How many birds did you kill today?

As if we didn’t have enough to worry about, we’re running low on songbirds — or so says Daniel  Cristol, a professor of biology at William & Mary:

Humanity’s assault on migratory birds includes a familiar litany of human-made perils — clearing of forests, predation by cats and poisoning by the toxic byproducts of agriculture and industry.

(Yes — a hint that Prof. Cristol might be a wingnut of some dimension is offered by the strange and sudden introduction of “predation by cats” between deforestation and pollution above.   Your daughter may think her calico tabby is a sweet wittle Mr.

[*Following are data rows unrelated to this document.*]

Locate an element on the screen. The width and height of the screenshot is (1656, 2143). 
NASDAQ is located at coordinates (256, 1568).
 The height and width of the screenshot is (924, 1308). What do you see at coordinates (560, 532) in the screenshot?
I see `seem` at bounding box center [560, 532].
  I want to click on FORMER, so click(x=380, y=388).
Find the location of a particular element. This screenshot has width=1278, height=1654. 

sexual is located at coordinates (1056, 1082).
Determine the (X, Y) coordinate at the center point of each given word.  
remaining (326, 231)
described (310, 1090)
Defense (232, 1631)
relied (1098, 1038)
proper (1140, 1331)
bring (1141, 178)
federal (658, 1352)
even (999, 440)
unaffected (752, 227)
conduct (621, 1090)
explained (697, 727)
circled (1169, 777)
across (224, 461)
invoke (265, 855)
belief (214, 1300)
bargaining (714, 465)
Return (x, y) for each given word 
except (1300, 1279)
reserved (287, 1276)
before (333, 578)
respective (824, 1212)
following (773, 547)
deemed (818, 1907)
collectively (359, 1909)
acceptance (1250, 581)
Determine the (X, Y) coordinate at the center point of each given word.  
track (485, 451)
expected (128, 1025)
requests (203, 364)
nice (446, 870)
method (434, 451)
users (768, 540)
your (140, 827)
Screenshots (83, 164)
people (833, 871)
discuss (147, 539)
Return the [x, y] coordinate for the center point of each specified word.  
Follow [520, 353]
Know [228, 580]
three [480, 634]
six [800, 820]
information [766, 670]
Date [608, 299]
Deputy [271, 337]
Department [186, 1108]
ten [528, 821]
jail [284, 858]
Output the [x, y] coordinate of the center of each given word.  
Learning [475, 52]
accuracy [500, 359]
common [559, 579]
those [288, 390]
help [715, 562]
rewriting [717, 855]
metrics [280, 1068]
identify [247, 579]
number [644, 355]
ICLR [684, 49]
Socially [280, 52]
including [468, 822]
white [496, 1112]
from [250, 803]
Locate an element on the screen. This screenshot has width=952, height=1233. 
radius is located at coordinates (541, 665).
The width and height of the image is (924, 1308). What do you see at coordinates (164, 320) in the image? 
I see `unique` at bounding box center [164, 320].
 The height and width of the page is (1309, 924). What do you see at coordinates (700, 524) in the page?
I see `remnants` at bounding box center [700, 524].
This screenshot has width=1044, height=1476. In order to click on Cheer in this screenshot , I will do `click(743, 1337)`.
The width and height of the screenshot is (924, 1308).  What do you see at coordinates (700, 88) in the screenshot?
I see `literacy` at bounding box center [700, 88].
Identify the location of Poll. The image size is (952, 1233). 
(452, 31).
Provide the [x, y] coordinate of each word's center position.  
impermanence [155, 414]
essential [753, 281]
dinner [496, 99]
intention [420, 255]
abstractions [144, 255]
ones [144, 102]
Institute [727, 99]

Muggums, but the good professor sees only a demonic fanged menace chomping gleefully into Tweetie Bird.  Yet somehow we can’t help thinking that the percentage of birds that actually fall prey to “cat predation” probably does not justify what seems like a veiled suggestion we’d all be better off if we just gassed all the Sylvesters with no further delay.)

Still, at appears that birds have something else to fear besides poisons and clear-cutting (and, of course, those hordes of ravenous cats).  The professor adds:

But one of the biggest contributors to the decline in migratory bird populations has gone largely unnoticed: white-tailed deer.

Deer?  Are you kidding me?  Bambi is a bird-killer?

Well, yes.  It appears that rapidly-increasing white-tail deer populations are eating more than their fair share of forest greenery, depriving birds of important nesting sites.  The white-tail deer are expanding because, having been hunted into near-extinction, they are now protected, and with no check on their growth, doing much better than the omnipotent masters of environmental control deem suitable. So, what’s the answer?


One easy step is to fence off select sections of the woods, creating deer-less oases. Researchers in Virginia and Pennsylvania have successfully fenced deer out of small forest plots, demonstrating that although deer severely alter the structure and composition of deciduous forests, vegetation and birds come roaring back when deer are excluded.

Yup.  That’s what he said.

First, we “protected” the deer, but that started killing off the birds.  Now, we should spend God knows how many millions on fencing off wilderness areas (!) with God knows what unintended consequence that may bring.  Suddenly, however, the professor seems to come to his senses:

Fencing, however, is expensive, especially on such a large scale. An even easier solution is to go back to the source of the problem: stop managing our forests for deer.

Now that seems a splendid idea.  It’s an even better idea of we leave off the phrase “for deer.”  Forests may need a lot less management than our self-appointed guardians of nature believe, especially given our sorry track record thus far.